Japan's PM vows to 'protect' the nation

JAPAN’S RULING and opposition party leaders clashed in a pre-election debate yesterday, with Taro Aso, prime minister and Liberal…

JAPAN’S RULING and opposition party leaders clashed in a pre-election debate yesterday, with Taro Aso, prime minister and Liberal Democratic party (LDP) chief, promising to “protect” the nation from the fires of war and Yukio Hatoyama, head of the Democratic party (DPJ), offering voters Obamaesque “change”.
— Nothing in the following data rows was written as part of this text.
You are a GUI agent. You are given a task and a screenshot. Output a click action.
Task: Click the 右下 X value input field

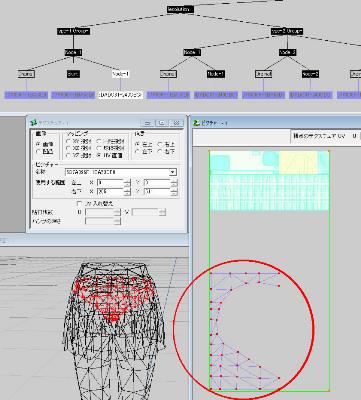coord(110,192)
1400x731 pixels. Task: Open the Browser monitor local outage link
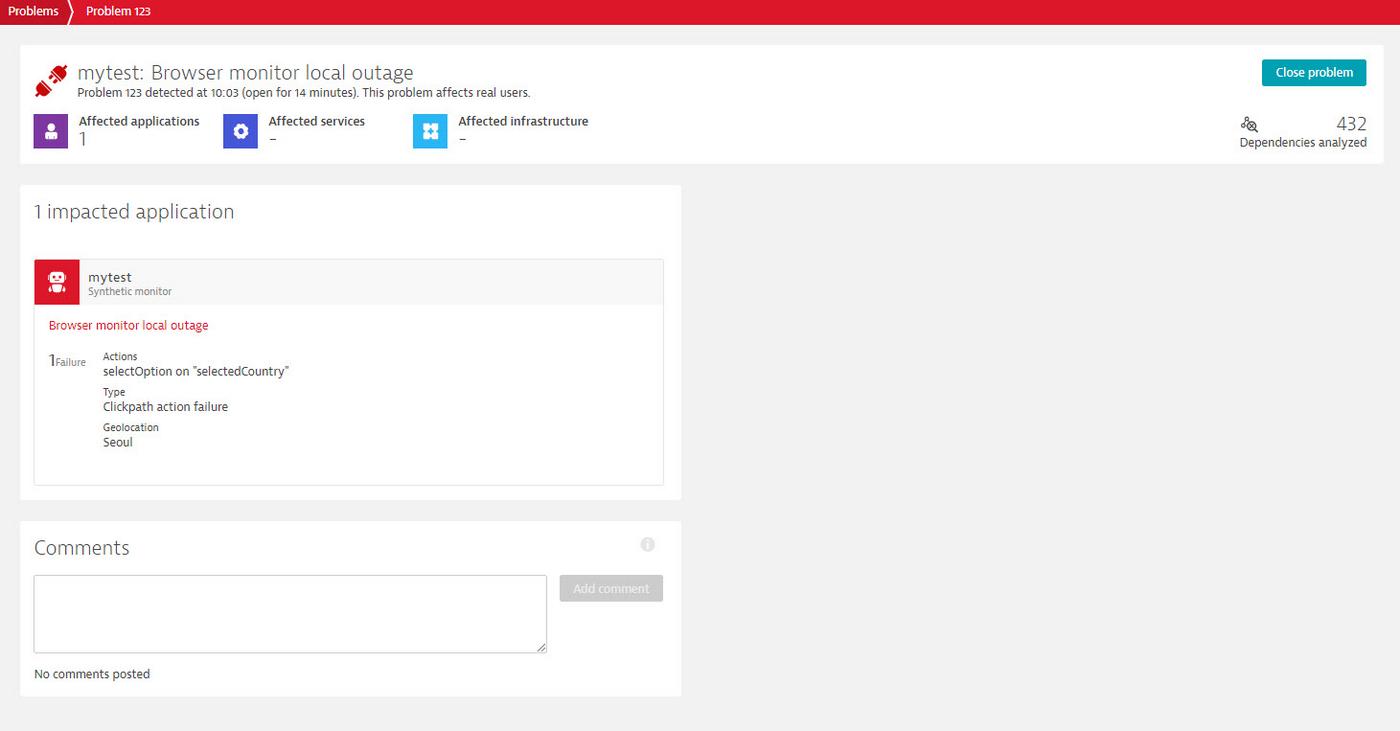click(128, 325)
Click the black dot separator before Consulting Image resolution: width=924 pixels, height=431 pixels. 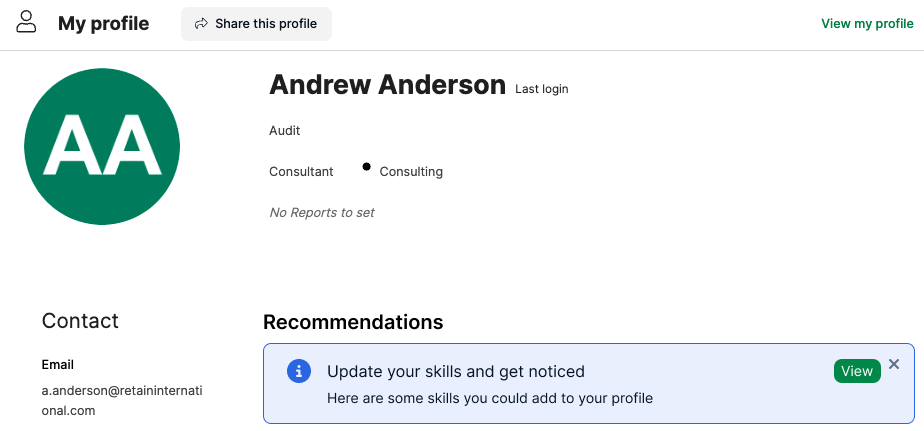pos(367,167)
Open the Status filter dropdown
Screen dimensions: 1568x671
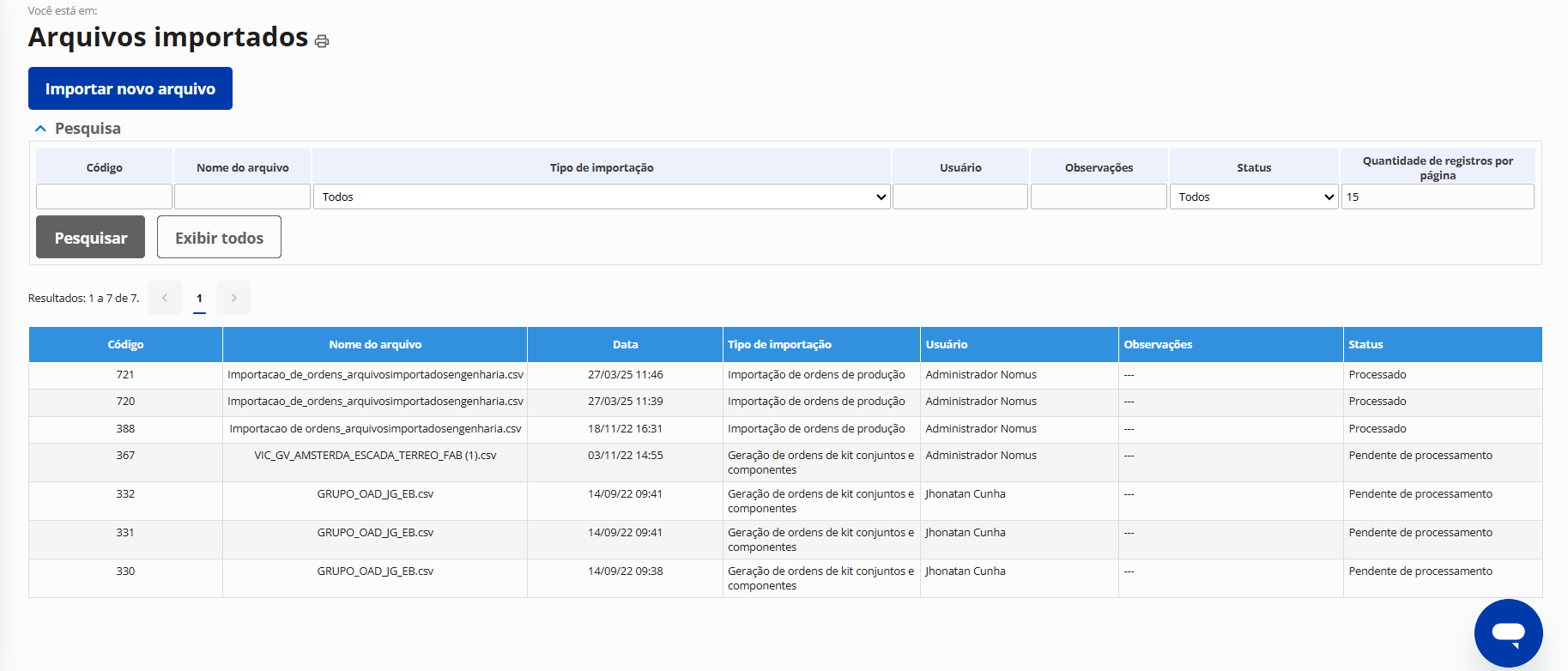point(1254,196)
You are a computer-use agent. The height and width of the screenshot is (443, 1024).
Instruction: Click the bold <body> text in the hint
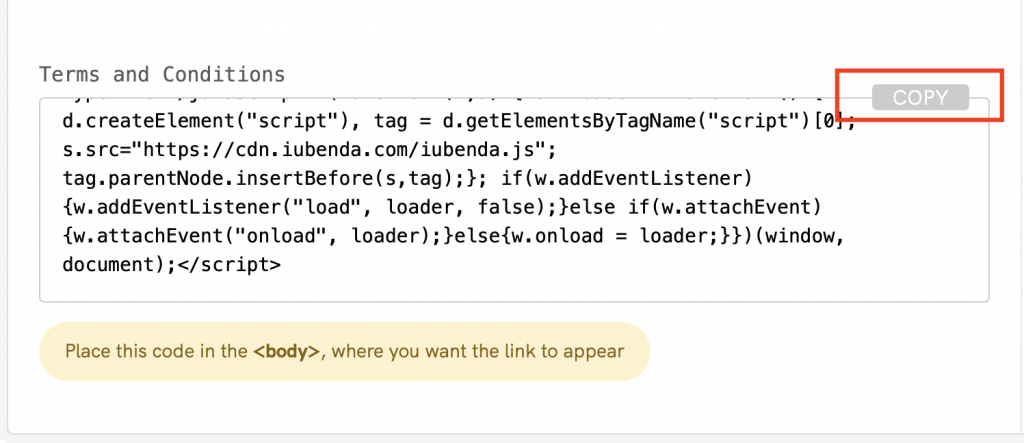pos(286,352)
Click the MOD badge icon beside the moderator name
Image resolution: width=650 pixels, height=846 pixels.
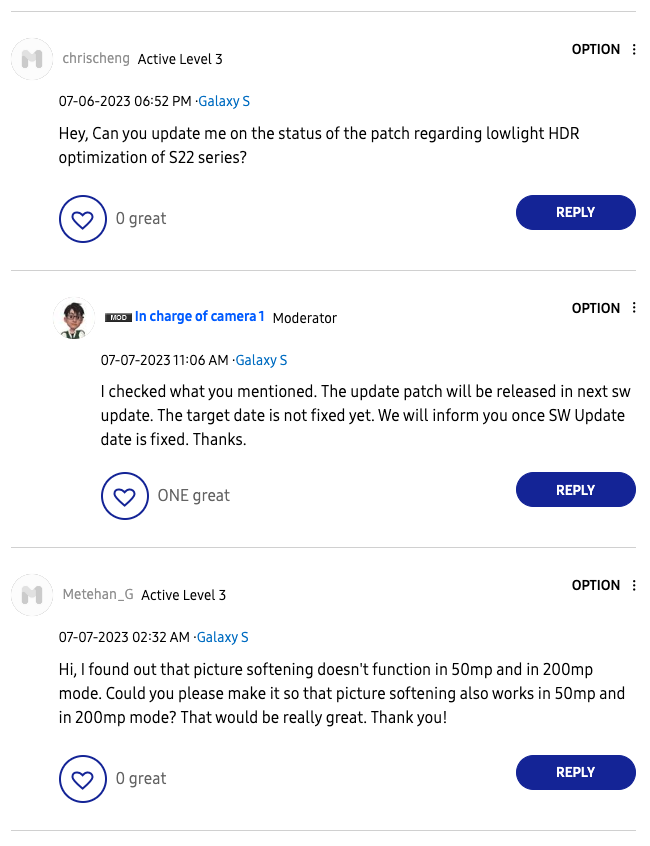pyautogui.click(x=118, y=318)
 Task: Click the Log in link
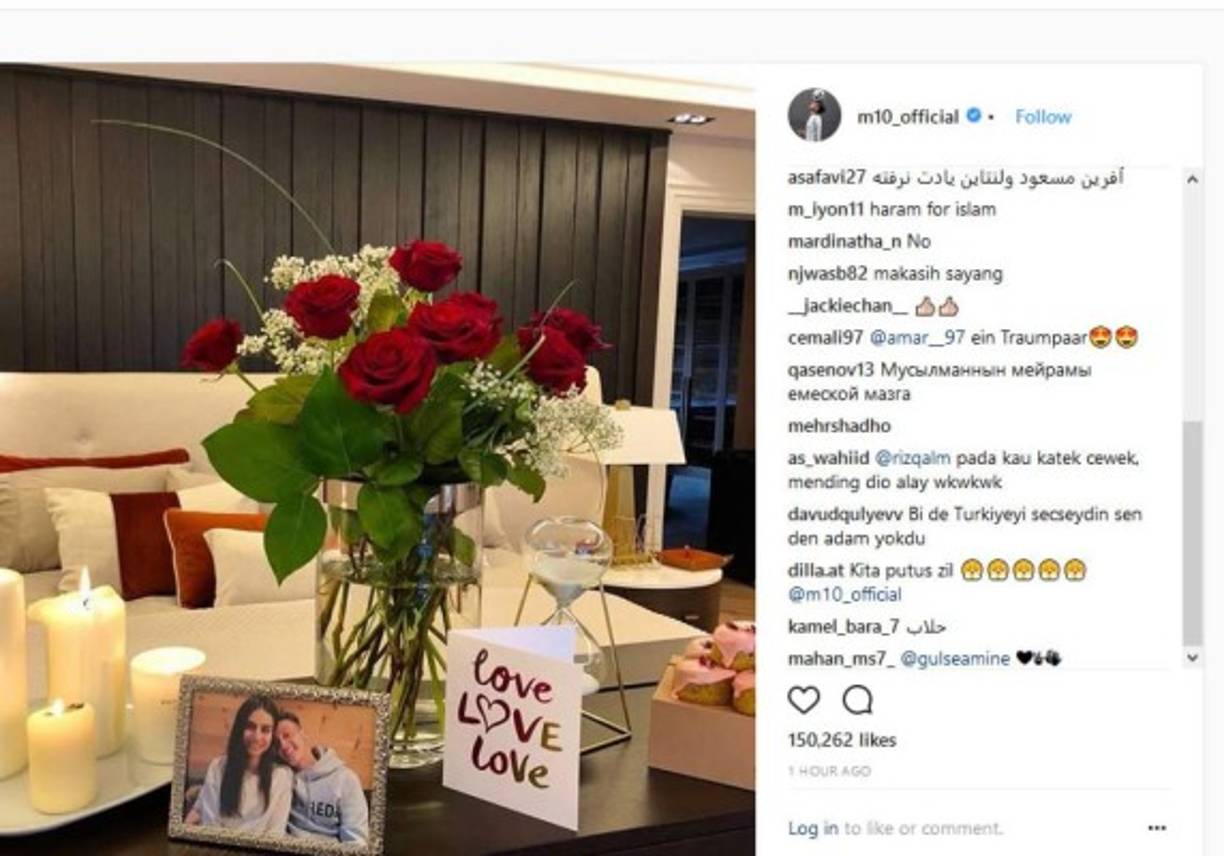tap(813, 829)
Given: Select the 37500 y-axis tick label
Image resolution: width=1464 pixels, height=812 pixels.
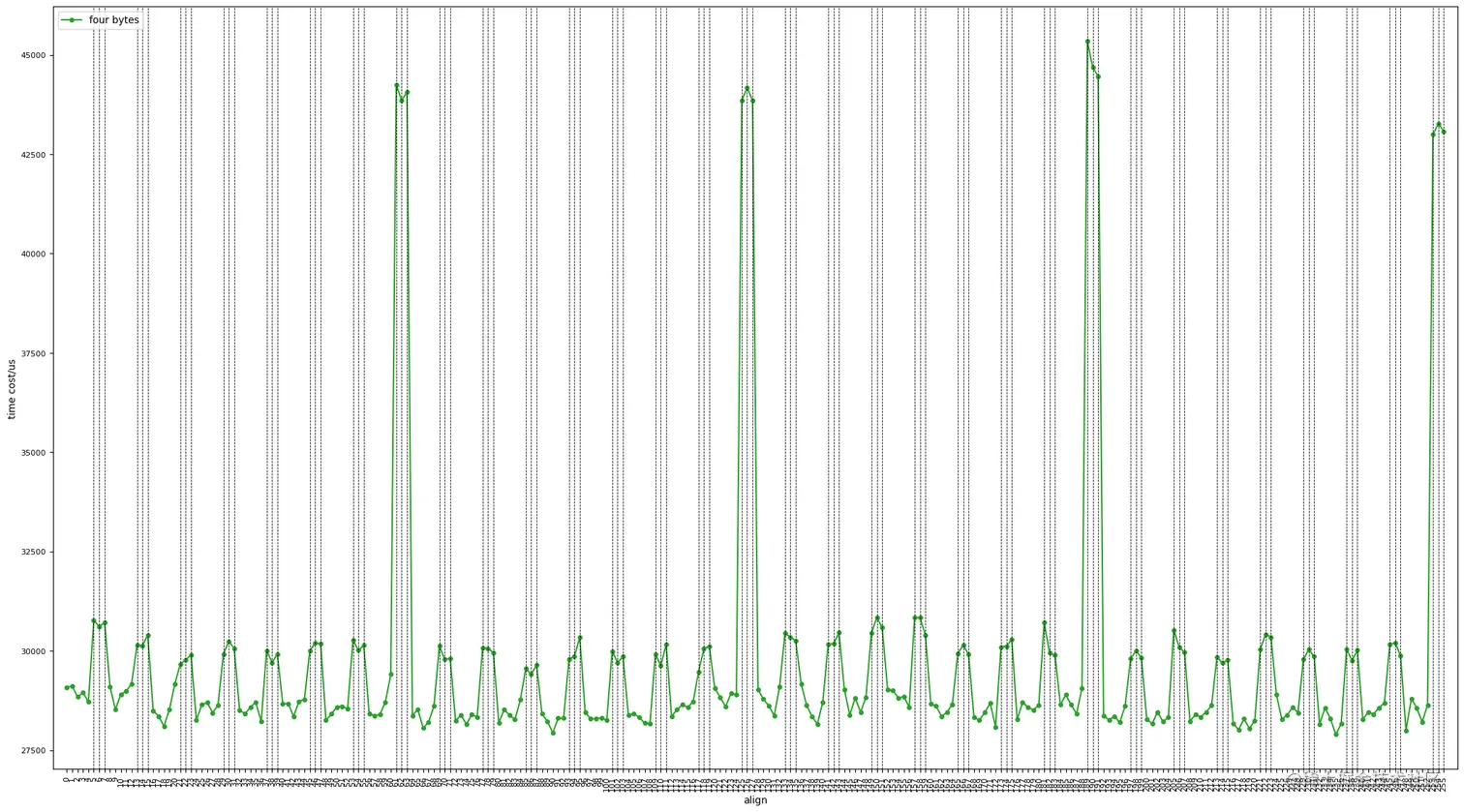Looking at the screenshot, I should [32, 353].
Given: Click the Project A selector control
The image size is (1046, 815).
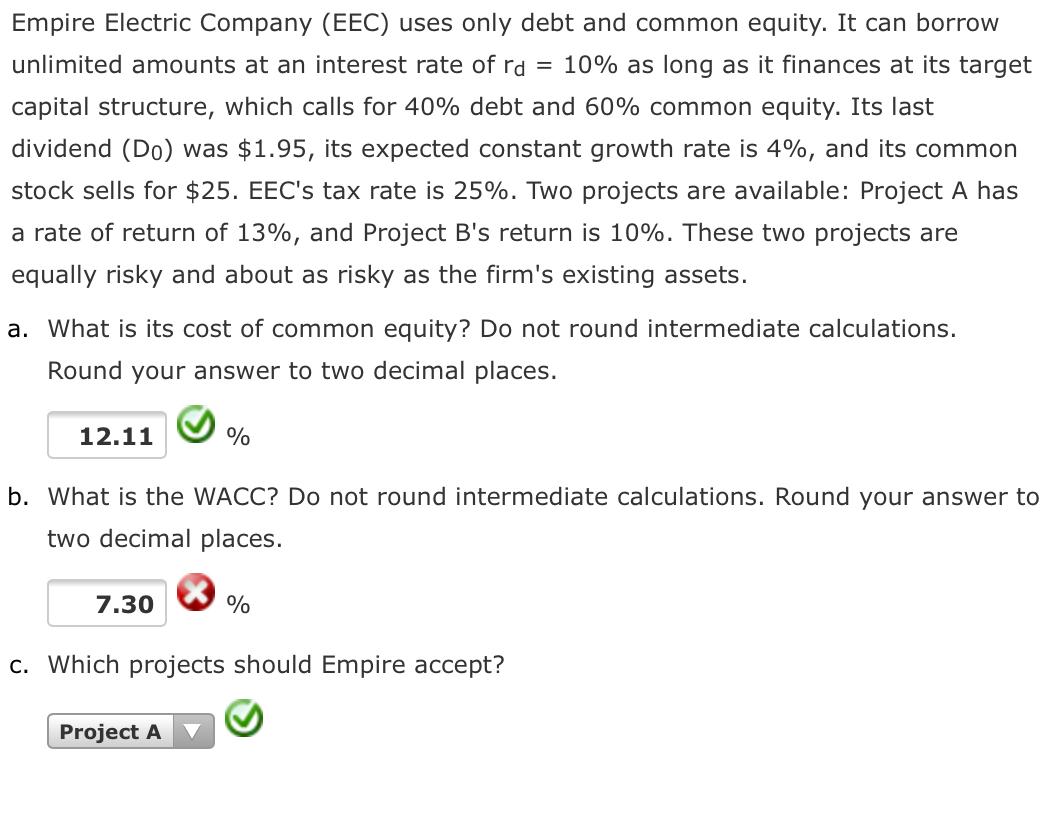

The televised debate, which neither leader dominated and in which both stuck to their party’s chosen election themes, came ahead of the formal launch of campaigning next week for the August 30th general election, which opinion polls suggest could spell the end of the LDP’s long rule over the world’s second largest economy. Mr Aso appealed to voters to spend August pondering their ballot choice and told them to remember how Tokyo had burned in the same month of 1945. “I and the LDP will protect Japan,” he said.

The LDP sees security as one of its strongest suits in the campaign, given a longstanding lack of clarity about the foreign policy intentions of the often fractious DPJ.

In reply, Mr Hatoyama used the English word “change” to sum up the DPJ’s pitch, an echo of US president Barack Obama’s buzzword designed to appeal to widespread dissatisfaction among Japanese voters with the political status quo.